Кроме телевизора и огромной двуспальной кровати с двумя вычурными абажурами по бокам, в комнате не было ничего. Когда-то здесь проживало все семейство Николиных. Но год назад Леха прикупил по дешевке в соседней Перловке вполне приличный деревянный домишко с обширным хорошо обработанным участком и поселил там почти спившуюся мамашу.
– Ей там веселей. Целыми днями в огороде копается, там воздух хороший, пить перестала, помолодела даже. К ней уже и мужики подъезжать стали. Серьезные. А я туда почти каждый день заезжаю, продукты привожу, дрова, между прочим, сам колю, – обиженно заявил Колокольчик, когда Перстень обругал его за выселение матери.
А героический папаша Николин, пропавший полтора десятилетия назад, кажется, вовсе не стремился занять причитающуюся по прописке площадь. Если, конечно, помнил, где проживал… Сам-то Колокольчик уже давно снимал квартиру у Петровских ворот, но это родовое гнездо упорно держал исключительно для длительных любовных утех, регулярно следующих после суровых трудовых будней.
Сегодня интимный уют был грубо нарушен совершенно не вписывающимся в обстановку старинным круглым дубовым столом и дюжиной разномастных стульев, позаимствованных хозяйственной Любашкой у соседей. Украшением служила небольшая голубая елочка, срубленная всего несколько часов назад безжалостной Лехиной рукой в соседнем парке.

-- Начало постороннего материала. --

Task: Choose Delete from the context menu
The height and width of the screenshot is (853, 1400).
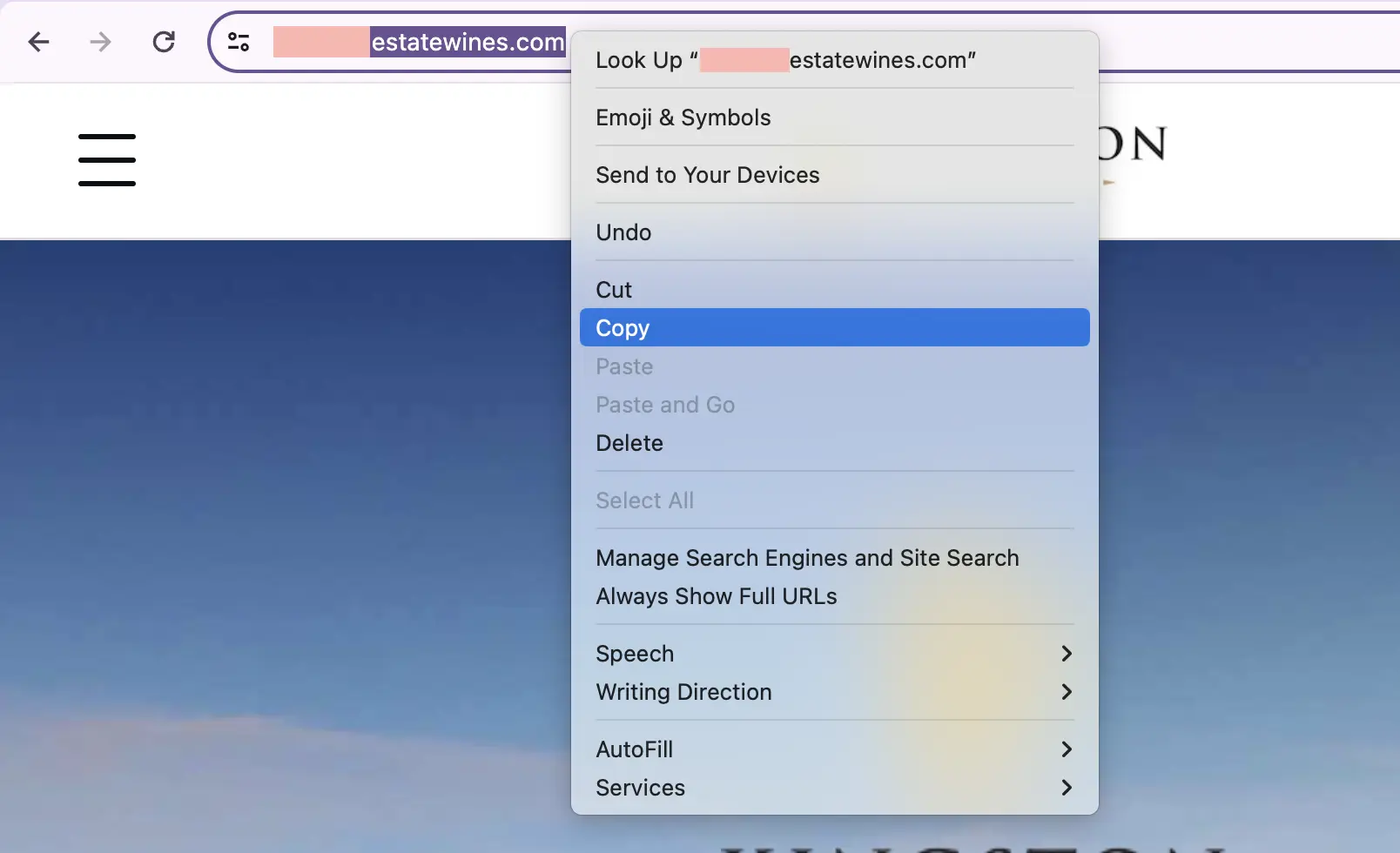Action: [x=629, y=443]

Михаил покосился на скучающего возле окна Нанайца – эта совсем неподходящая к картинно-славянской внешности Антона кличка прилипла, тем не менее, намертво – и уже который раз втайне порадовался, что с ними нет Насти. Скандал был бы неминуем: мало что не в ресторане, так еще и эта задержка Беседы… Ох, здорово все-таки, что он ее на праздники в Париж отправил. Пусть там по магазинам пошляется, приедет, хоть несколько дней в хорошем настроении будет. Потом, правда, снова начнет финты выкидывать, ну да ладно, разрулим как-нибудь.
* * *
Их роман с Анастасией Рожкиной, так бурно и драматично начавшийся в памятный августовский день девяносто пятого, оказался для Михаила почти непосильной ношей. Настя ничем не отличалась от брата по части запросов и требований, а в чем-то даже превосходила его. Если Антон, по всей видимости, смирился с утратой своего прежнего статуса, то девушка даже не думала о том, что для нее в жизни что-то переменилось. Она считала себя не то что звездой первой величины – хотя даже по родным, хабаровским, меркам никогда не принадлежала к высшей элите, – а просто Солнцем. Как всегда, с большой буквы. Ее материальные запросы были таковы, что Михаил, впервые действительно и по-настоящему влюбившийся, поначалу даже растерялся. А потом ужаснулся… Но уже не мог остановиться. Эта любовная круговерть влекла его с такой силой, что никакие тормоза уже не срабатывали. Настина потрясающая красота сбивала его с толку. Он мог сколько угодно думать о том, что не стоит труда порвать с ней в одночасье, но, лишь мельком заметив ее издалека, тут же забывал обо всем на свете. Готов был делать для нее все, что попросит, и еще сверх того, сверх своих сил и возможностей. И делал. А она благосклонно принимала его дары и требовала еще.